_Exercise passage_:
Locals upset by pets left in freezing weather, no citations issued
YAKIMA, Wash. -- Despite a harsh winter with continuous snow and even freezing rain, some family pets must brave the cold.
Hundreds of animals in Yakima and across the county are kept outdoors by their owners regardless of the weather.
Many concerned viewers have contacted Action News about it. Yakima animal control and code enforcement said it’s an issue that leaves their hands tied and no tails wagging.
A snowy-ice mix blankets Yakima neighborhoods. And in some yards, there are outdoor pets.
As owners retreat to the warmth of home, the same can't always be said for man's best friend.
It's the last straw for one woman who stopped by the KIMA station. We'll call her Lisa, and her concerns echo many.
“A 14-year-old boxer was left out in the cold in the freezing snow and that boxer died,” said Lisa.
It's a familiar complaint to code enforcement, sending animal control to investigate that case, and more than 60 others so far this season. Yet, no citations have been issued.
“[The boxer] had failing health and it passed on,” said Code Enforcement Director Joe Caruso. “It did not freeze to death, it was health-related.”
Still, it's a heated topic for some.
But legally a pet owner has the right to keep any animal outside as long as there's food, unfrozen water, and any kind of shelter.
“Does it seem cruel to have an animal outside in the weather like this? Yes, but it's not breaking the law,” said Caruso.
Professionals at Companion Animal Clinic (CAC) said if you're cold, your dog is cold - no matter the breed or size. There's also the risk of frostbite on ears and paws in freezing weather.
“I wouldn't leave a pet out below zero degrees,” said Peyton Eckman of CAC. “Zero is pushing it. That’s cold; very, very cold.”
Eckman said those are dangerous temperatures even for large dogs.
Action News stopped at a home that's had multiple complaints for a pair of dogs chained in rain or shine. However, the owner didn't speak English.
“If you're going to have a pet there is no excuse to leave that pet outside 24/7” said Lisa. “I see that a lot; I see it as I drive to work.”
But cold and lonely isn't a crime.
“I know it's very emotional for people to have pets outside in the winter, but we have to follow the law,” said Caruso.
A law Lisa hopes to change through more awareness and community action.
“They need to be protected, and since they can't speak for themselves, I decided I would speak for them,” said Lisa.
Code enforcement officers recommend using straw, blankets, or old carpeting for shelter bedding.

_Data section_:

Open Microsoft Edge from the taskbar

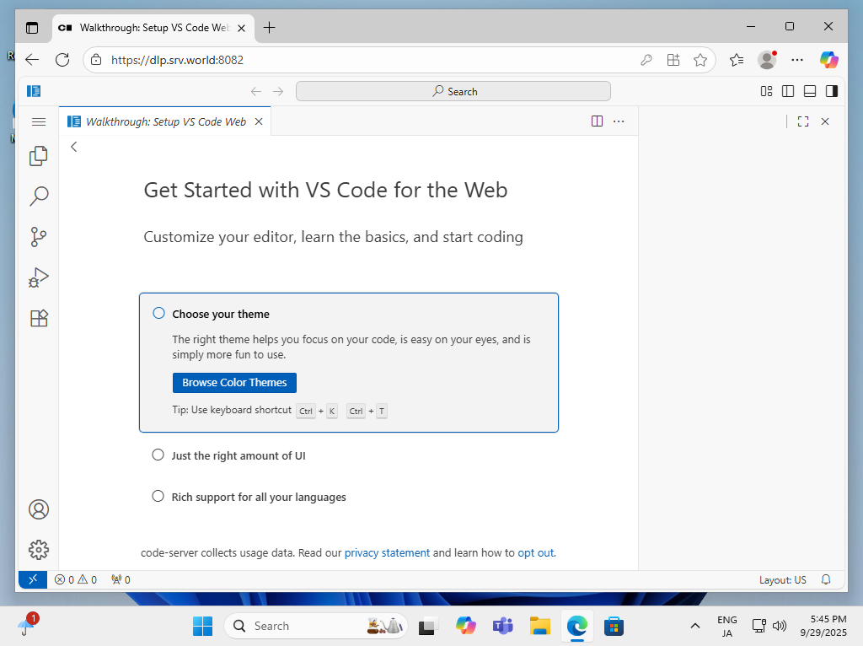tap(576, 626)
---
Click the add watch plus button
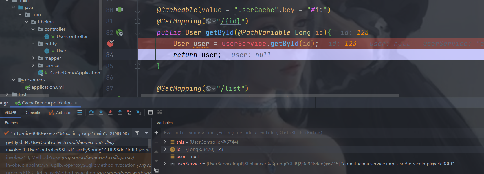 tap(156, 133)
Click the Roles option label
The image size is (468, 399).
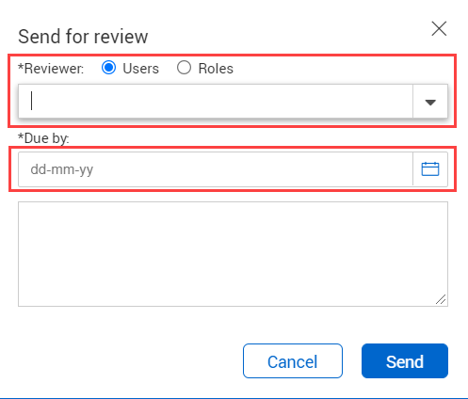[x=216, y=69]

_Exercise_:
Rewrite the news story on pets left out in the cold from "Professionals at Companion" to "for large dogs.", putting "big dogs" in place of "large dogs". The entries were taken from a separate source.

_Reply to the task_:
Professionals at Companion Animal Clinic (CAC) said if you're cold, your dog is cold - no matter the breed or size. There's also the risk of frostbite on ears and paws in freezing weather.
“I wouldn't leave a pet out below zero degrees,” said Peyton Eckman of CAC. “Zero is pushing it. That’s cold; very, very cold.”
Eckman said those are dangerous temperatures even for big dogs.